Interestingly, among the many frantic business management theories of the last 30 years, there is the one that says: “To affect change, create a crisis.” The new, emboldened right-wing has always intended to cut government spending and taxes. They seized the opportunity afforded by the calamitous 2008 Western-world financial meltdown caused by uncontrolled, reckless and greedy cowboy capitalists. The very people who caused the collapse are still riding high. They were bailed out by massive infusions of taxpayers’ money in order to prevent a repeat of the miserable 1930s. The resulting huge government debts caused large, continuing government deficits.

The effects of 2008 are still haunting us. Unemployment, stagnant and falling wages are real hardships felt by many people. They have created anxiety, fear, anger, resentment, alienation among them. These basic emotions are strong.

You can win political battles by focusing on these human weaknesses rather than people’s strengths. You cleverly exploit the emotions to your own advantage to effect the changes you desire but cannot achieve under ordinary circumstances.

The idea of affecting change by creating a crisis was tried in Ontario in the 1990s by the Mike Harris “Common Sense Revolution.” Harris’ first Education Minister, John Snobelen, was a high-school dropout, successful business man and management consultant. (He later became infamous for spending time on his Oklahoma ranch rather than in the legislature.)

Snobelen intentionally tried to create a crisis by proposing fundamental changes in the structure and financing of public education. His changes created such a storm of public protest that Harris was forced to replace him with a more conciliatory minister, David Johnson, with a sonorous, more soothing voice, a bit like Brian Mulroney’s.

A more fateful and tragic example was in the United States toward the end of the same period. A prestigious group of influential right-wing war hawks supported a Washington think tank called “Project for the New American Century.” To hasten the implementation of its far-reaching and not necessarily popular policies toward U.S. world domination, they said a catastrophic crisis, “like Pearl Harbour”, was required.

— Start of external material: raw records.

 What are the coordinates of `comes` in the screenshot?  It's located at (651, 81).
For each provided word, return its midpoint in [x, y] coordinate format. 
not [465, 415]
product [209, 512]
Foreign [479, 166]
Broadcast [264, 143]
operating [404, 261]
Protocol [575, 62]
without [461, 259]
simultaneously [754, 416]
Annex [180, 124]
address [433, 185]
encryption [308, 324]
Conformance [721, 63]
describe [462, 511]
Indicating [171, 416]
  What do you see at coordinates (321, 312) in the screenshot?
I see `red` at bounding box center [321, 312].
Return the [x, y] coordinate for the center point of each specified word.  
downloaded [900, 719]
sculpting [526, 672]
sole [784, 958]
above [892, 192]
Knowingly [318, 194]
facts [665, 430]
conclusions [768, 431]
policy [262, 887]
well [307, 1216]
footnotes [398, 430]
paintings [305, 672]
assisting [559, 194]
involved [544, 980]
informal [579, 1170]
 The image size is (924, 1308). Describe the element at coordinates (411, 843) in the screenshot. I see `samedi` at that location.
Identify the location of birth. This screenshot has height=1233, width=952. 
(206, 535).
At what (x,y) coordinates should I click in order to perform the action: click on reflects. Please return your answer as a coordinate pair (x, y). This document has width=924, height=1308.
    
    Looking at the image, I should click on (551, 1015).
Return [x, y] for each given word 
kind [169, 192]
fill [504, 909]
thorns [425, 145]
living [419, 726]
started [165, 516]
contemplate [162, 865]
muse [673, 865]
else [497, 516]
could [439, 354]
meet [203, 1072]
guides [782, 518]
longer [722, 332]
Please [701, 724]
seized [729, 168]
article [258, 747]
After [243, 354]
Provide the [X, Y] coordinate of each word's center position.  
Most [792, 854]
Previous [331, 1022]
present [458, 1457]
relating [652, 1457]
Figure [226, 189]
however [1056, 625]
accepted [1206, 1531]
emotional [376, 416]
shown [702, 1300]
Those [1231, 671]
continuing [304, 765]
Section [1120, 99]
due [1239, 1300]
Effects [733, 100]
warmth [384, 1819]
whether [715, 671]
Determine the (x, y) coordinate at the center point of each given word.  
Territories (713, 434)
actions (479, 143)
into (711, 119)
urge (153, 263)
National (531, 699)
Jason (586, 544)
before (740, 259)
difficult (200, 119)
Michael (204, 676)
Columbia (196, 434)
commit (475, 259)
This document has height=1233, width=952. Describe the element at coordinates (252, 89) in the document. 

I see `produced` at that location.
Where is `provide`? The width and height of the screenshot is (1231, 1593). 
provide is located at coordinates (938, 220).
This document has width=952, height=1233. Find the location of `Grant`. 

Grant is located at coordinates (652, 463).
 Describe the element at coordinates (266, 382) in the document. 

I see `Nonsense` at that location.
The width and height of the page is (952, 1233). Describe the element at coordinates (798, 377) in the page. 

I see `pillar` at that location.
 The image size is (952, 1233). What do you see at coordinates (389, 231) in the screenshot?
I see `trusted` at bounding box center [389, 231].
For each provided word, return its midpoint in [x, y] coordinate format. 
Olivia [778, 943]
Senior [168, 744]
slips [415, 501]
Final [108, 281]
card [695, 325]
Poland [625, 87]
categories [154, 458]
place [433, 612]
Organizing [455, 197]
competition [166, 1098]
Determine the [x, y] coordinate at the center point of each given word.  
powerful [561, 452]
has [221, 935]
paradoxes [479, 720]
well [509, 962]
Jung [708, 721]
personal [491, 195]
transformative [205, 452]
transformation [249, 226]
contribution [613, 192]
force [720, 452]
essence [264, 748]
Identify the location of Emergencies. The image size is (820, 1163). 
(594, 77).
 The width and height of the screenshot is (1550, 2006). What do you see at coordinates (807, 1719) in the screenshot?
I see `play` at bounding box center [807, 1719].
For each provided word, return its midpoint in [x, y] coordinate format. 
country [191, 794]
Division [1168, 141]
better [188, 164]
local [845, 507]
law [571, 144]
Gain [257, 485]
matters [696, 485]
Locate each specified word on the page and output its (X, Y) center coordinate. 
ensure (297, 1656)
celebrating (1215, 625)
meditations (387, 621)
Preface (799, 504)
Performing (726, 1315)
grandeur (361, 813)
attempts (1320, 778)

The chance for them came quickly with 9/11 in 2001. Osama bin Laden’s al-Qaeda attacked and destroyed the New York World Trade Centre. President George W. Bush immediately declared a War on Terror (previous governments were failing in the War on Drugs. They had also failed in the War on Poverty). This new war morphed into a unilateral attack on oil-rich Iraq. The war has created continuing turmoil and suffering in the Middle East. It has severely damaged U.S. finances, prestige and values.

To succeed in affecting change, you need to influence the media. The best way to do that is to own it. Canadian media of radio, TV and newspapers is increasingly owned and concentrated in the hands of large corporations carefully promoting their own interests. European media covers the political spectrum all the way from left to right. In Toronto, talk radio is heavily right-wing. Commercial TV distracts viewers. Three of our four daily newspapers cover the conservative spectrum from far right to moderate. The only exception is the Toronto Star. It is moderately leftish by North American standards which place the political centre clearly off to the right, markedly so in the U.S.

Ironically, a Scandinavian conservative Prime Minister would by such standards be considered a socialist. Canadian media on the whole has managed to deflect public anger with large government deficits away from the perpetrators and supporters who created these deficits by their irresponsible and selfish actions leading to 2008. When many working people are suffering, it is easy to exploit resentment of other working people better off protected by labour unions.

Conservative politicians and spin masters now say the unions and civil servants are the culprits standing in the way of deficit reduction. Rob Ford and Stephen Harper are right in there.